The excavation of The Great Northern Eight-Mile Tunnel cost $14 million and the electrification of the route and relocation of 20 miles of track at the east approach to the tunnel added another $11.6 million. During construction, 750,000 electric blasting caps were used to fire approximately 2,500 tons of water-gel dynamite, manufactured at E. I. DuPont de Nemours & Company in Dupont (Pierce County). Some 923,000 cubic yards of rock and earth were removed from the bore, replaced by 264,000 cubic yards of concrete as lining for the tunnel. The fast construction of the new tunnel was considered a marvel of engineering, breaking all world records for completion of such projects. 

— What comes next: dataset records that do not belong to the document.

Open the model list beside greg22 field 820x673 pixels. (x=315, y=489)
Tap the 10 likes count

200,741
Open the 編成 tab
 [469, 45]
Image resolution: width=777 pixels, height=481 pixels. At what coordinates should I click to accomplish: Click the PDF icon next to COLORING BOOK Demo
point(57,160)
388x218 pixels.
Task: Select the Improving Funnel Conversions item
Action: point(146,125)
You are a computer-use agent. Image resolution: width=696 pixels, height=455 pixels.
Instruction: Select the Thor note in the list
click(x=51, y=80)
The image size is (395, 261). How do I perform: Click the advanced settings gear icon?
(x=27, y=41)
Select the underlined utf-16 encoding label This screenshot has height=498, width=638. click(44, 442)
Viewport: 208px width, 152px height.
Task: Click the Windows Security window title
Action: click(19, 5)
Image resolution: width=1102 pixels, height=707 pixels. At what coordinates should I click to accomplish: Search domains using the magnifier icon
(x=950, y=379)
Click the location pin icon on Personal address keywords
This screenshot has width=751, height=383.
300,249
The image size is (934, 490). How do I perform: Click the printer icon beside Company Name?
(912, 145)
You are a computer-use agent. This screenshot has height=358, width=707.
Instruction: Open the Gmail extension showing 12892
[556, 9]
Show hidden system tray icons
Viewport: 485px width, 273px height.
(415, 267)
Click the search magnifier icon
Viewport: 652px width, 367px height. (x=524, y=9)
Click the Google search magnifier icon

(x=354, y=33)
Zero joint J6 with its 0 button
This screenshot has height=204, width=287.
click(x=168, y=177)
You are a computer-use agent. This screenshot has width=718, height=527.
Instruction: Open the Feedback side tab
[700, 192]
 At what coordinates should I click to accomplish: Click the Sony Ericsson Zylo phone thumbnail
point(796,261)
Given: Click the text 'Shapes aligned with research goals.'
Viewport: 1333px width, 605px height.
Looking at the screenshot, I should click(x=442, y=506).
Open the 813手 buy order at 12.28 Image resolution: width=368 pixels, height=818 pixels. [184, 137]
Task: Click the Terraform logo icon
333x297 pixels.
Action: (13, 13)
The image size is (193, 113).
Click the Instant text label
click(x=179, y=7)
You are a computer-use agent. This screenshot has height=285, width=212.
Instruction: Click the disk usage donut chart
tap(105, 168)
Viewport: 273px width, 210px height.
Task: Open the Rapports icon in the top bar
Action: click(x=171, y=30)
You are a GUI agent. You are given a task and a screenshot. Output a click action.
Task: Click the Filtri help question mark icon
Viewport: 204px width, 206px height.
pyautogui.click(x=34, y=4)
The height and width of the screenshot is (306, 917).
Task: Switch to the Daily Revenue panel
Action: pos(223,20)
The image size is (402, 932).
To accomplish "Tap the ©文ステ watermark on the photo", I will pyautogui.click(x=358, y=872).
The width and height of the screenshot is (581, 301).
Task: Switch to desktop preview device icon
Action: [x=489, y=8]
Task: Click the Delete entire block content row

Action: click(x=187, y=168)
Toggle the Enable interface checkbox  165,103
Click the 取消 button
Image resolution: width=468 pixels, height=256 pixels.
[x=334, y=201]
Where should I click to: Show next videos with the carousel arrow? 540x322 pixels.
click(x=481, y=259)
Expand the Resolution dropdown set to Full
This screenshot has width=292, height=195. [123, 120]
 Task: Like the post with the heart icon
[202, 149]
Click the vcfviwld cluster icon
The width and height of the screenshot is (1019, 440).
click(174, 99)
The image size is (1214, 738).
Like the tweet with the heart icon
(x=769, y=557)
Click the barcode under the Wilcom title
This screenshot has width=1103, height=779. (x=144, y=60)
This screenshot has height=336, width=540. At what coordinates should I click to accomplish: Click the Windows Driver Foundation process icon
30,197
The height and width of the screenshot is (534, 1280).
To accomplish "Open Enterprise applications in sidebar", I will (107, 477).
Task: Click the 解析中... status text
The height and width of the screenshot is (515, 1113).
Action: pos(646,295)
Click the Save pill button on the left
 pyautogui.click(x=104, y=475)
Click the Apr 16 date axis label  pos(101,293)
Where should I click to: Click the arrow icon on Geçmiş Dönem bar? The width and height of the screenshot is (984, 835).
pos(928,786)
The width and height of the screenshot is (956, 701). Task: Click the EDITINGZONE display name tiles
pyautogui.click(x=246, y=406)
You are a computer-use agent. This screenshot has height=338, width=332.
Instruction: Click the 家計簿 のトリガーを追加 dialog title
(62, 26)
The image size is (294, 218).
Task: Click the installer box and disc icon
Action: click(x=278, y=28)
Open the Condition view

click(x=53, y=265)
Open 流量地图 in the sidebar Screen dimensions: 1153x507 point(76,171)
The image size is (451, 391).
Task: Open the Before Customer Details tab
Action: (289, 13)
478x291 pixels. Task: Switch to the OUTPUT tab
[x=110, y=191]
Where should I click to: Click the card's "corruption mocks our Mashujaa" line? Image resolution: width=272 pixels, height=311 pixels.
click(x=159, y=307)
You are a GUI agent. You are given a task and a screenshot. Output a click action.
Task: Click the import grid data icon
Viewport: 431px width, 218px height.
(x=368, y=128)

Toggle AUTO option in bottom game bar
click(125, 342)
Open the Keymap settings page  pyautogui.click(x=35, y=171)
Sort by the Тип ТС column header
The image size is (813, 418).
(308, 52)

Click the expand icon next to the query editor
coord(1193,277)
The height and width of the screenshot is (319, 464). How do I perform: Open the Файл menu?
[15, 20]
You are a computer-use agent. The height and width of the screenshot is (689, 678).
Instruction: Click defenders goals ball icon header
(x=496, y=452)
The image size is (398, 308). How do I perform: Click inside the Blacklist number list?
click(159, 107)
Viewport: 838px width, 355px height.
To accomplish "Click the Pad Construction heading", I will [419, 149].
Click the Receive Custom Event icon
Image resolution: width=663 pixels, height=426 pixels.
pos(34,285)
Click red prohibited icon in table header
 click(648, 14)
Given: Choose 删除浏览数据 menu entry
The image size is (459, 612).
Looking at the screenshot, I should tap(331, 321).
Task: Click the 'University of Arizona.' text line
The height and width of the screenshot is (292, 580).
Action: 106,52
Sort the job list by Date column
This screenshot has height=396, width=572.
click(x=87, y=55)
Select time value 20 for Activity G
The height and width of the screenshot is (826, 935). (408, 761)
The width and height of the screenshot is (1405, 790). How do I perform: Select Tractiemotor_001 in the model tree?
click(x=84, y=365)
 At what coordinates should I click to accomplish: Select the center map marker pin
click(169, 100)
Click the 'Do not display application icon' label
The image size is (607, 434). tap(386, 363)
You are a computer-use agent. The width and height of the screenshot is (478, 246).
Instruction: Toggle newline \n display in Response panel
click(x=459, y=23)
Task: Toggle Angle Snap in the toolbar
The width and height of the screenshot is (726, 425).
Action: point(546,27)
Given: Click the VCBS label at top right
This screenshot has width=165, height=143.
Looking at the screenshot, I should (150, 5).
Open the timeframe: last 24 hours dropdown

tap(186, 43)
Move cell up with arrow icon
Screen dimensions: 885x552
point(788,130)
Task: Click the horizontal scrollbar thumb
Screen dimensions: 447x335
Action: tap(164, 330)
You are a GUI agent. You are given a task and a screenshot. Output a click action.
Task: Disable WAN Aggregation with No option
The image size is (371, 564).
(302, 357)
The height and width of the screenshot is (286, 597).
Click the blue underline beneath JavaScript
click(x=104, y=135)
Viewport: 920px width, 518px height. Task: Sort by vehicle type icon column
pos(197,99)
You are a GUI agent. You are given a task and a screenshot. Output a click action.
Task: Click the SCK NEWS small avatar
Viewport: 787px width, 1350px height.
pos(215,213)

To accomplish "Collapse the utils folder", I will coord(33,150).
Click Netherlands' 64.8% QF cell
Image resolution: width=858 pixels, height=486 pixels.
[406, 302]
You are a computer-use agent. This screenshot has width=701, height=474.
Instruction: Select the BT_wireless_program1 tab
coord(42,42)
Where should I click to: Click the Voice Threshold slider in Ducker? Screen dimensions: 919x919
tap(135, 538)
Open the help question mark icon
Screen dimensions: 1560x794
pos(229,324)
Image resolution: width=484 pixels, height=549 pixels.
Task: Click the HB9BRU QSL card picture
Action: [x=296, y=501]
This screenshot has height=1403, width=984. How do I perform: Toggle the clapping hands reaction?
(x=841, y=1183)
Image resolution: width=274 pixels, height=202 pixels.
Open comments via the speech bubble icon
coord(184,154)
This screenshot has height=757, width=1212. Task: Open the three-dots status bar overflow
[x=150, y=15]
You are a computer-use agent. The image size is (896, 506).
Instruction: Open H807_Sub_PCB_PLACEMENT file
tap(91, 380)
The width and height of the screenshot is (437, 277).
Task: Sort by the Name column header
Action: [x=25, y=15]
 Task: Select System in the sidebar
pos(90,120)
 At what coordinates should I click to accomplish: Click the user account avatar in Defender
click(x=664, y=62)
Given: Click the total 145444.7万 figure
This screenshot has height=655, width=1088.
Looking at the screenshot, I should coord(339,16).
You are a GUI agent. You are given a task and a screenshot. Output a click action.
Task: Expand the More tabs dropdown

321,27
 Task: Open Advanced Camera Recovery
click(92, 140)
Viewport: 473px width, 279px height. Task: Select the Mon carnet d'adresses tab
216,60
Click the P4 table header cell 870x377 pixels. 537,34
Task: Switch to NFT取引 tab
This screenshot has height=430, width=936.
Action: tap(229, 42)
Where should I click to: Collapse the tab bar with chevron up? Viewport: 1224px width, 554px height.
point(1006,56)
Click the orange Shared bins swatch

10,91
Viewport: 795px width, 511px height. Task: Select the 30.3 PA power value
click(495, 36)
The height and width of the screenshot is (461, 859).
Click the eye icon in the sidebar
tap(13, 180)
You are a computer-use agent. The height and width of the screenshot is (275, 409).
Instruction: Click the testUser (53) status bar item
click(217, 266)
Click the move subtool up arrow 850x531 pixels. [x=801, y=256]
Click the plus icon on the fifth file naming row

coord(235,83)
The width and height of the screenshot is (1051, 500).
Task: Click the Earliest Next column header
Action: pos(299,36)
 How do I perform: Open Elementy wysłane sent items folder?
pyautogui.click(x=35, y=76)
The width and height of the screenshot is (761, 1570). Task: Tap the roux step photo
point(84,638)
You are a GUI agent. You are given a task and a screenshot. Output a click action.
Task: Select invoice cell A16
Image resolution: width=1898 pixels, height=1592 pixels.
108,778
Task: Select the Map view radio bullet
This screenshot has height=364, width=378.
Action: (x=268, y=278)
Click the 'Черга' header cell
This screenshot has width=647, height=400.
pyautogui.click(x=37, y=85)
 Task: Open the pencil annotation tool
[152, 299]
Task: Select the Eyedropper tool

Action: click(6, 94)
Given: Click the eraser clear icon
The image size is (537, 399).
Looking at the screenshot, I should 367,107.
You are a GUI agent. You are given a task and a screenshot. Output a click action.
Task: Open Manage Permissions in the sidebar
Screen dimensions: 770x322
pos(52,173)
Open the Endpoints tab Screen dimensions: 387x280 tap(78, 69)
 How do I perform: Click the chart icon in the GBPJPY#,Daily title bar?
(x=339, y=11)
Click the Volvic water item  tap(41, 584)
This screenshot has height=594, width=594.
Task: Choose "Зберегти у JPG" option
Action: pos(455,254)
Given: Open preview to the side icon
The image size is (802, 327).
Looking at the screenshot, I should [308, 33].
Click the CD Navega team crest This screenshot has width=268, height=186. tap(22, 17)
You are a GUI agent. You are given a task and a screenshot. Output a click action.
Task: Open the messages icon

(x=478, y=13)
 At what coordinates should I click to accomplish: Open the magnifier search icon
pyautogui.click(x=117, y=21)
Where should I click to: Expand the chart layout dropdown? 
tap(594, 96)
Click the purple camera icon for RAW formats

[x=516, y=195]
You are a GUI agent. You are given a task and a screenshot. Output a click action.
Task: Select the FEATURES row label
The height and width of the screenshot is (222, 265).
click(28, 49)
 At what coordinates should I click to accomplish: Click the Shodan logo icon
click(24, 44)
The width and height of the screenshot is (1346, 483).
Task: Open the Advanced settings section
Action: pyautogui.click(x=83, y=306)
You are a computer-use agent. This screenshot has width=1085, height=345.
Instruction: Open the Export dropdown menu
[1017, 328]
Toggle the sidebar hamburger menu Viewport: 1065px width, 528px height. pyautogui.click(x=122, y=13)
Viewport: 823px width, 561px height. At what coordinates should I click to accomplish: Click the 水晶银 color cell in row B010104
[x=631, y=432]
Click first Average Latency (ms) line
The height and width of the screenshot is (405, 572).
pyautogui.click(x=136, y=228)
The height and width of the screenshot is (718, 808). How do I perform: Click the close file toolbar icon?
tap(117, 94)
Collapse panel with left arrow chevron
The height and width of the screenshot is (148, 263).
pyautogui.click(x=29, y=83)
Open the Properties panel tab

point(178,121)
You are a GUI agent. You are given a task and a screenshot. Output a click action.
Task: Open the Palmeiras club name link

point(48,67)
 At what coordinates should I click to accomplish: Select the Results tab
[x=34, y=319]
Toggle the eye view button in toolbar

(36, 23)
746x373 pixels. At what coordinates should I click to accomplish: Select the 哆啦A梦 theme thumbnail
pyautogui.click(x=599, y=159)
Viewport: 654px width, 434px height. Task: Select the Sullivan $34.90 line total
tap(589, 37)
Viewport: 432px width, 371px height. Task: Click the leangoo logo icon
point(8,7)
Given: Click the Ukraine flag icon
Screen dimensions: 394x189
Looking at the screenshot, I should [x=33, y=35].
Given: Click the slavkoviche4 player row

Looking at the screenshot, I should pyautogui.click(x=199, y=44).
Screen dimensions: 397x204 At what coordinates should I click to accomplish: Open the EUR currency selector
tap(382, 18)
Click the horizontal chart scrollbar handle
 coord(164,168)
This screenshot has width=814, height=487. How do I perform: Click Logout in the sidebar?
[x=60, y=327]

In 1956, electrification was removed and a powerful ventilation system was installed in the new Cascade Tunnel to allow the use of modern diesel-electric locomotives. Today (2014) the tunnel is owned and operated by the Burlington Northern-Santa Fe Railroad. The original Cascade Tunnel, abandoned in 1929, is now part of the eight-mile Iron Goat Trail, managed by the U.S. Forest Service with the assistance from the Volunteers for Outdoor Washington. 


Sources:

Derek Hayes, Historical Atlas of Washington and Oregon (Berkeley: University of California Press, 2011); Becky Wandell, The Iron Goat Trail (Seattle: The Mountaineers, 1999); Railway Wonders of the World, Vol. 1, Part 2 ed. By Clarence Winchester (London: Amalgamated Press, 1935), 47-52; "Great Northern Begins Work on Cascade Tunnel," The Seattle Times, December 5, 1925, p. 1; "8-Mile Tunnel To Be Finished in 12 Months," Ibid., November 13, 1927, p. 2; "3 Men Dead, 4 Injured in G. N. Tunnel Rock Slides," Ibid., November 9, 1928, p. 2; "Tunnel-Slide Toll Increased to Four," Ibid., November 10, 1928, p. 2; "G.N. Tunnel To Be Completed December 28," Ibid., November 11, 1928, p. 5; "Four Tunnel Deaths Called Accidental," Ibid., November 13, 1928, p. 22; "First Train Will Traverse Great Tunnel Saturday," Ibid., January 6, 1929, p. 7; "State Leaders Join Tomorrow in Tunnel Fete," Ibid., January 11, 1929, p. 1; "First Train Makes Trip; Barrier to West Falls," Ibid., January 13, 1929, p. 1; "Slides Kill Three in Railway Tunnel," Oregonian, November 10, 1928, p. 1; "Tunnel Opening Date," Ibid., November 11, 1928, p. 10; "Records Set in Tunnel Construction by Cascade Bore of Great Northern," Ibid., December 9, 1928, p. 10; "Railway Proposes Faster Train Time," Ibid., December 29, 1928, p. 7; "Trains Use Giant Bore," Ibid., January 14, 1929, p. 2.